- [ACTIVITY]
Go through the lines below and transcribe each one exactly.
====
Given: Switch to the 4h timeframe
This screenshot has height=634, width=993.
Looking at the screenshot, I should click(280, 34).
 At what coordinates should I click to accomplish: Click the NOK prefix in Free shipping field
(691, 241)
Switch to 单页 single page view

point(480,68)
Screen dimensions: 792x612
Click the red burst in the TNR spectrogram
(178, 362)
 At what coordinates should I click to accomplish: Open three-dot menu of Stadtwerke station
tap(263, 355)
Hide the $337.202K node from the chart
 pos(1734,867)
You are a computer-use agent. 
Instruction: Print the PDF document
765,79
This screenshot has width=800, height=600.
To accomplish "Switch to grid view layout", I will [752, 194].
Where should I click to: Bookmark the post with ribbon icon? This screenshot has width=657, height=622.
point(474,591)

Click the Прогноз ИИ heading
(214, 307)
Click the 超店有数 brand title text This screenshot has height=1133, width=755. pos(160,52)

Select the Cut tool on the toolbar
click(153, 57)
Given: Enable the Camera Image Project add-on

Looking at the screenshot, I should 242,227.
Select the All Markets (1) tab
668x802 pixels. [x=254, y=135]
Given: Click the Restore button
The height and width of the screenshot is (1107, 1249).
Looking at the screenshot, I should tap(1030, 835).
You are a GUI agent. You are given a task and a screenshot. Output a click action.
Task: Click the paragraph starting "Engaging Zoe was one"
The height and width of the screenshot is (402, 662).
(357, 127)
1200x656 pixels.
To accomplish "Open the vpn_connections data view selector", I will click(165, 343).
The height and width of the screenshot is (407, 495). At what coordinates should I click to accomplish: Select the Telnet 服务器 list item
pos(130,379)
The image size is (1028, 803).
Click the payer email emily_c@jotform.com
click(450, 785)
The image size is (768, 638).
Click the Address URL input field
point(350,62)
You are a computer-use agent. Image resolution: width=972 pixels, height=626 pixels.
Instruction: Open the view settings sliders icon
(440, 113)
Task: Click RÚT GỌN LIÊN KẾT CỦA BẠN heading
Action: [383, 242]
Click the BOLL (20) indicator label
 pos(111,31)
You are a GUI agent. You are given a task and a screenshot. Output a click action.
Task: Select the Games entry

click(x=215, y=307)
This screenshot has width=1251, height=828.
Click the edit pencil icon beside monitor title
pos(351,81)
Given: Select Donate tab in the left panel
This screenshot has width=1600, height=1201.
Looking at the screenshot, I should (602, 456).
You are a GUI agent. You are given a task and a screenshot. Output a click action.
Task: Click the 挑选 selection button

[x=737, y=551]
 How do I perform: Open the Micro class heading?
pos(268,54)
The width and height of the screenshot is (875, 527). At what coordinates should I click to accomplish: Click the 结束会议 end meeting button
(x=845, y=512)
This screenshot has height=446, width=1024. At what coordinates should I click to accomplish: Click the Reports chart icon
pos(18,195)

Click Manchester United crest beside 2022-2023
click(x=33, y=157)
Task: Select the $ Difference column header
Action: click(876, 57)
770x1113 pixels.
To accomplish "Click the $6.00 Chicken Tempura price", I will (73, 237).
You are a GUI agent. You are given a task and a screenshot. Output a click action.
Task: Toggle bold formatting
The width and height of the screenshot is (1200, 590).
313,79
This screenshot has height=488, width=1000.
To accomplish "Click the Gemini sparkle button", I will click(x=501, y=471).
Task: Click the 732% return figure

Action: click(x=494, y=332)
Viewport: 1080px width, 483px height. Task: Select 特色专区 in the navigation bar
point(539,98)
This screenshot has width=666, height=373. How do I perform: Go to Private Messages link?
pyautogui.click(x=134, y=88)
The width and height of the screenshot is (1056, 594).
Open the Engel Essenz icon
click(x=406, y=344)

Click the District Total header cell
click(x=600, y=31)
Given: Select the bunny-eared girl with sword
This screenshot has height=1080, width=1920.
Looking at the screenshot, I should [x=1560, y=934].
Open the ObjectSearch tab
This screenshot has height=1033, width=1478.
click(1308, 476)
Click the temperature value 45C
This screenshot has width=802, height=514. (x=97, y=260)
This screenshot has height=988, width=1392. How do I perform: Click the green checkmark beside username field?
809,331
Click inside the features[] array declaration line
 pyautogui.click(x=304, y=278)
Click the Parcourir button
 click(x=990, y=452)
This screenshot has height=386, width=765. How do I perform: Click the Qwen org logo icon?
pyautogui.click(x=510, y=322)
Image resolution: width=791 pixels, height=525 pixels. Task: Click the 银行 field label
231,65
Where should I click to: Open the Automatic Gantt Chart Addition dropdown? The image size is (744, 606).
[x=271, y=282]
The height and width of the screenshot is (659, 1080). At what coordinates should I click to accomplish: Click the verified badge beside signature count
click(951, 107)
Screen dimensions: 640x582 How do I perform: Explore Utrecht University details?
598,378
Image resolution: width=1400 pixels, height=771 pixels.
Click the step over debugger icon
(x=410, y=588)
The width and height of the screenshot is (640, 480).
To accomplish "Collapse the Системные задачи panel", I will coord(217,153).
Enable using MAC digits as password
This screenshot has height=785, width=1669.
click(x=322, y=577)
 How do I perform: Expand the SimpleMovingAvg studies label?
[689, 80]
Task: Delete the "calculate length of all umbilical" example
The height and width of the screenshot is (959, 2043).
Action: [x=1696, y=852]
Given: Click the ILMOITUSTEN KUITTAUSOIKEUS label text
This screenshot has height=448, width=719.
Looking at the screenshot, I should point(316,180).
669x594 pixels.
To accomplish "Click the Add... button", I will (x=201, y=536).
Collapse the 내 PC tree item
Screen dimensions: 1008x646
====
- [ANSWER BELOW]
Given: Switch to the 4h timeframe
This screenshot has height=634, width=993.
Looking at the screenshot, I should click(280, 34).
 At what coordinates should I click to accomplish: Click the NOK prefix in Free shipping field
(691, 241)
Switch to 单页 single page view

point(480,68)
Screen dimensions: 792x612
Click the red burst in the TNR spectrogram
(178, 362)
 At what coordinates should I click to accomplish: Open three-dot menu of Stadtwerke station
tap(263, 355)
Hide the $337.202K node from the chart
 pos(1734,867)
You are a computer-use agent. 
Instruction: Print the PDF document
765,79
This screenshot has width=800, height=600.
To accomplish "Switch to grid view layout", I will [752, 194].
Where should I click to: Bookmark the post with ribbon icon? This screenshot has width=657, height=622.
point(474,591)

Click the Прогноз ИИ heading
(214, 307)
Click the 超店有数 brand title text This screenshot has height=1133, width=755. pos(160,52)

Select the Cut tool on the toolbar
click(153, 57)
Given: Enable the Camera Image Project add-on

Looking at the screenshot, I should 242,227.
Select the All Markets (1) tab
668x802 pixels. [x=254, y=135]
Given: Click the Restore button
The height and width of the screenshot is (1107, 1249).
Looking at the screenshot, I should tap(1030, 835).
You are a GUI agent. You are given a task and a screenshot. Output a click action.
Task: Click the paragraph starting "Engaging Zoe was one"
The height and width of the screenshot is (402, 662).
(357, 127)
1200x656 pixels.
To accomplish "Open the vpn_connections data view selector", I will click(165, 343).
The height and width of the screenshot is (407, 495). At what coordinates should I click to accomplish: Select the Telnet 服务器 list item
pos(130,379)
The image size is (1028, 803).
Click the payer email emily_c@jotform.com
click(450, 785)
The image size is (768, 638).
Click the Address URL input field
point(350,62)
You are a computer-use agent. Image resolution: width=972 pixels, height=626 pixels.
Instruction: Open the view settings sliders icon
(440, 113)
Task: Click RÚT GỌN LIÊN KẾT CỦA BẠN heading
Action: [383, 242]
Click the BOLL (20) indicator label
 pos(111,31)
You are a GUI agent. You are given a task and a screenshot. Output a click action.
Task: Select the Games entry

click(x=215, y=307)
This screenshot has width=1251, height=828.
Click the edit pencil icon beside monitor title
pos(351,81)
Given: Select Donate tab in the left panel
This screenshot has width=1600, height=1201.
Looking at the screenshot, I should (602, 456).
You are a GUI agent. You are given a task and a screenshot. Output a click action.
Task: Click the 挑选 selection button

[x=737, y=551]
 How do I perform: Open the Micro class heading?
pos(268,54)
The width and height of the screenshot is (875, 527). At what coordinates should I click to accomplish: Click the 结束会议 end meeting button
(x=845, y=512)
This screenshot has height=446, width=1024. At what coordinates should I click to accomplish: Click the Reports chart icon
pos(18,195)

Click Manchester United crest beside 2022-2023
click(x=33, y=157)
Task: Select the $ Difference column header
Action: click(876, 57)
770x1113 pixels.
To accomplish "Click the $6.00 Chicken Tempura price", I will (73, 237).
You are a GUI agent. You are given a task and a screenshot. Output a click action.
Task: Toggle bold formatting
The width and height of the screenshot is (1200, 590).
313,79
This screenshot has height=488, width=1000.
To accomplish "Click the Gemini sparkle button", I will click(x=501, y=471).
Task: Click the 732% return figure

Action: click(x=494, y=332)
Viewport: 1080px width, 483px height. Task: Select 特色专区 in the navigation bar
point(539,98)
This screenshot has width=666, height=373. How do I perform: Go to Private Messages link?
pyautogui.click(x=134, y=88)
The width and height of the screenshot is (1056, 594).
Open the Engel Essenz icon
click(x=406, y=344)

Click the District Total header cell
click(x=600, y=31)
Given: Select the bunny-eared girl with sword
This screenshot has height=1080, width=1920.
Looking at the screenshot, I should [x=1560, y=934].
Open the ObjectSearch tab
This screenshot has height=1033, width=1478.
click(1308, 476)
Click the temperature value 45C
This screenshot has width=802, height=514. (x=97, y=260)
This screenshot has height=988, width=1392. How do I perform: Click the green checkmark beside username field?
809,331
Click inside the features[] array declaration line
 pyautogui.click(x=304, y=278)
Click the Parcourir button
 click(x=990, y=452)
This screenshot has height=386, width=765. How do I perform: Click the Qwen org logo icon?
pyautogui.click(x=510, y=322)
Image resolution: width=791 pixels, height=525 pixels. Task: Click the 银行 field label
231,65
Where should I click to: Open the Automatic Gantt Chart Addition dropdown? The image size is (744, 606).
[x=271, y=282]
The height and width of the screenshot is (659, 1080). At what coordinates should I click to accomplish: Click the verified badge beside signature count
click(951, 107)
Screen dimensions: 640x582 How do I perform: Explore Utrecht University details?
598,378
Image resolution: width=1400 pixels, height=771 pixels.
Click the step over debugger icon
(x=410, y=588)
The width and height of the screenshot is (640, 480).
To accomplish "Collapse the Системные задачи panel", I will coord(217,153).
Enable using MAC digits as password
This screenshot has height=785, width=1669.
click(x=322, y=577)
 How do I perform: Expand the SimpleMovingAvg studies label?
[689, 80]
Task: Delete the "calculate length of all umbilical" example
The height and width of the screenshot is (959, 2043).
Action: [x=1696, y=852]
Given: Click the ILMOITUSTEN KUITTAUSOIKEUS label text
This screenshot has height=448, width=719.
Looking at the screenshot, I should point(316,180).
669x594 pixels.
To accomplish "Click the Add... button", I will (x=201, y=536).
Collapse the 내 PC tree item
Screen dimensions: 1008x646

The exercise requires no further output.